There is a number of methods to estimate feature importance based on trained model. For Random Forest, most famous methods are MDI (Mean Decrease of Impurity) and MDA (Mean Decrease of Accuracy). Many popular ML libraries support feature importance estimation out of the box for Random Forest.
Is there a way to calculate Accuracy instead of Error metrics for neural networks when doing regression (prediction of continuous variable) the same way we do when classifying categorical variables?
Though, the concept of accuracy comes in the classification, but you can print the predicted values and check them with dependent variables.

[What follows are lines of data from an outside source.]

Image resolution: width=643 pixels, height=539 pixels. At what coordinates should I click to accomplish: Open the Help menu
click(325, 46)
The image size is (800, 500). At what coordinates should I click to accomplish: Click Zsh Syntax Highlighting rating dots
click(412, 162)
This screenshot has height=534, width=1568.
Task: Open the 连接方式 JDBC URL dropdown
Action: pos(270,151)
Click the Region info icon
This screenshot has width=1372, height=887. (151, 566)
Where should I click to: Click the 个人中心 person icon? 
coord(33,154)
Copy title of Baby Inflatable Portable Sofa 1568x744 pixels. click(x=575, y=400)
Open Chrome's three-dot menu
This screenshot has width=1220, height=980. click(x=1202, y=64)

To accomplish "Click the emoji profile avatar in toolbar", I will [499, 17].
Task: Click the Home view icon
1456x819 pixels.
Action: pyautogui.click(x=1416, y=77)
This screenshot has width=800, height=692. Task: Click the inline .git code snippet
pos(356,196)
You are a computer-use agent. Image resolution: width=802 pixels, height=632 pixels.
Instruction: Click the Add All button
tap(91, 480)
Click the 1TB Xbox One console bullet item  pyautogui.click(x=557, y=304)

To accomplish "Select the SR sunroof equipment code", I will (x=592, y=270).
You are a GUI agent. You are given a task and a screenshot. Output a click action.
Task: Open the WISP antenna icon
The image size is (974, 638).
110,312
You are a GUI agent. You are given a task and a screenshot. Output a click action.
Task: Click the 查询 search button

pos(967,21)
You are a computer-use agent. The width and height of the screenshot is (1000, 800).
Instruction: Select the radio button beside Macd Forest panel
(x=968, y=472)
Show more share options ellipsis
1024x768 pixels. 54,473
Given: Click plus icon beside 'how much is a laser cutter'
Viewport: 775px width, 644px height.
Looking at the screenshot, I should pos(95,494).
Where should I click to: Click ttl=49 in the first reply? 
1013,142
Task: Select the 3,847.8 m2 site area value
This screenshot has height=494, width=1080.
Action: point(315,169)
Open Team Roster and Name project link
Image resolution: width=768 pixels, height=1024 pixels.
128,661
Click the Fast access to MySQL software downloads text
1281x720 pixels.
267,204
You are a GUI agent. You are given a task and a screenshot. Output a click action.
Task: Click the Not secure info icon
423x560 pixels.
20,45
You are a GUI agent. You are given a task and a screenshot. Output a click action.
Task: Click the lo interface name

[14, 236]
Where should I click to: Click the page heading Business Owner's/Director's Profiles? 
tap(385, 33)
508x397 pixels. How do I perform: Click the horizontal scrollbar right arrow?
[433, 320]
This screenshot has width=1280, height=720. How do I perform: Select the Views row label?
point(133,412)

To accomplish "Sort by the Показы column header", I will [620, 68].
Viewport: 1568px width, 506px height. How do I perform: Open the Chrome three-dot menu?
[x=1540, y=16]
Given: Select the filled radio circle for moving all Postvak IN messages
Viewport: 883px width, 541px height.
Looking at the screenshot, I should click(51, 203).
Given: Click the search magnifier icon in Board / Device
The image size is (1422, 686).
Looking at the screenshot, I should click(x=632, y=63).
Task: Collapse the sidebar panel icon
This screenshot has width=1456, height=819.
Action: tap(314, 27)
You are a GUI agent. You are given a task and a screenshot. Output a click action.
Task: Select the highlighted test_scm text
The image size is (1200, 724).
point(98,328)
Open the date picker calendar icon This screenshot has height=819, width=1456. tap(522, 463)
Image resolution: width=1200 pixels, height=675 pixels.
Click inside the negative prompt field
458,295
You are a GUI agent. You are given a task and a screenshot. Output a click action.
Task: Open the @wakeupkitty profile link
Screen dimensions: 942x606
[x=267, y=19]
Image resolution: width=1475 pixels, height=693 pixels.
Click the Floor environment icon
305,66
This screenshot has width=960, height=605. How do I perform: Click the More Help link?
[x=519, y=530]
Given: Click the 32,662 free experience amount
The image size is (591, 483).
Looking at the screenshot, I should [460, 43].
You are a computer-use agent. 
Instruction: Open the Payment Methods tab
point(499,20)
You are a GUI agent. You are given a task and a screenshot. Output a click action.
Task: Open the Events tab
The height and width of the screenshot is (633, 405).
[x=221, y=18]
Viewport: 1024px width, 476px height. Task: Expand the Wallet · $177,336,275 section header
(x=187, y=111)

The problem with continuous variable, is that the probability to reproduce exactly a given value is (practically) zero. For instance if your neural network produces 2.000001 and the actual value is 2, then this would count as a wrong prediction as both values are different (although they are very close). Error metric like the root mean square, measure therefore at the average difference (squared).
However, depending on your application, you could introduce a threshold value ϵ and consider a given output of your neural network as correct if the absolute value of the difference between the observed value and the output is smaller than ϵ and compute the percentage of correct prediction.
In practice such a metric is not minimized directly, because it is difficult to compute its gradient, but it is still a useful quantity to compute.